> **RECORDS PROVIDED**
[Start of Attachment]
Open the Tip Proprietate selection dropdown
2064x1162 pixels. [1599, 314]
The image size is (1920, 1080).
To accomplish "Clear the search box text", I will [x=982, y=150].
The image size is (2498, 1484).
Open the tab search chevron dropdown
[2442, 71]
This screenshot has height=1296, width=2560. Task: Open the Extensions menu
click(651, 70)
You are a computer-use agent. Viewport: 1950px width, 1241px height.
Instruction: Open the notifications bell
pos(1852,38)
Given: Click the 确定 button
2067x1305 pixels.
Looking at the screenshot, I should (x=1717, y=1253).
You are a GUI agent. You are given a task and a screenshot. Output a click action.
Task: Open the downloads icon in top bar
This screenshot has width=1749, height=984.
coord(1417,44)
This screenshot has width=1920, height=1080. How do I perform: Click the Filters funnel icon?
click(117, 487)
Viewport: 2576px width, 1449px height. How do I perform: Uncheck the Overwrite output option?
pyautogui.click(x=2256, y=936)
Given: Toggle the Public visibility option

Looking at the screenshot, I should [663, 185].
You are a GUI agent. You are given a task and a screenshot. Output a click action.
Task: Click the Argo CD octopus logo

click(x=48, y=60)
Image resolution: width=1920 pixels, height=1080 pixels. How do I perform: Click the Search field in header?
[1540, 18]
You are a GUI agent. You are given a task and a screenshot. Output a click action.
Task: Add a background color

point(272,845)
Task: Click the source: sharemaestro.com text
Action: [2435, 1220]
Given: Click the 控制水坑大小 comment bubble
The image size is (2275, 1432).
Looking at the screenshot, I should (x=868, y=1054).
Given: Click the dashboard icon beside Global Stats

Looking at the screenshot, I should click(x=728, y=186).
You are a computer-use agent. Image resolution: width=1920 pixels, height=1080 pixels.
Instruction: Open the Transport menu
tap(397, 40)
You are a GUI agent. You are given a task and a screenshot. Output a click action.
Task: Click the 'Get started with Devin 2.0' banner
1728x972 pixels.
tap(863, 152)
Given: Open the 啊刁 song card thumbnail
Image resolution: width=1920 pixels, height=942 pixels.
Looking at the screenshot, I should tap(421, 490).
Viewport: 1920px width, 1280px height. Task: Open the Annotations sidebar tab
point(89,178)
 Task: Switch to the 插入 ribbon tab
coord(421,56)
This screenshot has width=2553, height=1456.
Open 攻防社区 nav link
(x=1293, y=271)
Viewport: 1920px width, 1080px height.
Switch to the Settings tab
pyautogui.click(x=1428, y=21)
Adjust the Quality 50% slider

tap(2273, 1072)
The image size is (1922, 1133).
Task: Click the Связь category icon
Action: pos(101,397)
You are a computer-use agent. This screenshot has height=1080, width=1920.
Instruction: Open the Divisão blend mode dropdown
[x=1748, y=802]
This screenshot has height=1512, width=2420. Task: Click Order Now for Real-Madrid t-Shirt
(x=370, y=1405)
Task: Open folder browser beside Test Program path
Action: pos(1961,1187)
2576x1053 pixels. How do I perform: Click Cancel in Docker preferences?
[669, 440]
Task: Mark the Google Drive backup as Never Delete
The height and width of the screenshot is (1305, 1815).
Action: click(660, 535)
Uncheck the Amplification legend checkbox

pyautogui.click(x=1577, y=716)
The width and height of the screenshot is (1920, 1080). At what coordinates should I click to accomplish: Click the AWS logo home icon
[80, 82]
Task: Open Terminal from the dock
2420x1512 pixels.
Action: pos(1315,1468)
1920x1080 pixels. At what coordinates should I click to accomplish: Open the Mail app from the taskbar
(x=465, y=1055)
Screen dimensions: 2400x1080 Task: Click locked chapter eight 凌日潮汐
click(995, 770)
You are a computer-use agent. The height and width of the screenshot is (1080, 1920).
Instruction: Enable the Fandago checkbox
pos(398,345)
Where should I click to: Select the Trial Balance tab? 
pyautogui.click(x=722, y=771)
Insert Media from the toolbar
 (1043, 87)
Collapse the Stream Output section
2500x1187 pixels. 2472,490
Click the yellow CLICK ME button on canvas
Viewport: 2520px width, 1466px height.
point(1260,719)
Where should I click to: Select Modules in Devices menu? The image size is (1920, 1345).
[End of Attachment]
> **TASK OBJECTIVE**
Retype the portion of the data above that starts on the line with "This screenshot has width=1920, height=1080." and finishes on the line with "Given: Click the 控制水坑大小 comment bubble", including both of those lines.

> **WRITTEN ANSWER**
This screenshot has width=1920, height=1080. How do I perform: Click the Filters funnel icon?
click(117, 487)
Viewport: 2576px width, 1449px height. How do I perform: Uncheck the Overwrite output option?
pyautogui.click(x=2256, y=936)
Given: Toggle the Public visibility option

Looking at the screenshot, I should [663, 185].
You are a GUI agent. You are given a task and a screenshot. Output a click action.
Task: Click the Argo CD octopus logo

click(x=48, y=60)
Image resolution: width=1920 pixels, height=1080 pixels. How do I perform: Click the Search field in header?
[1540, 18]
You are a GUI agent. You are given a task and a screenshot. Output a click action.
Task: Add a background color

point(272,845)
Task: Click the source: sharemaestro.com text
Action: [2435, 1220]
Given: Click the 控制水坑大小 comment bubble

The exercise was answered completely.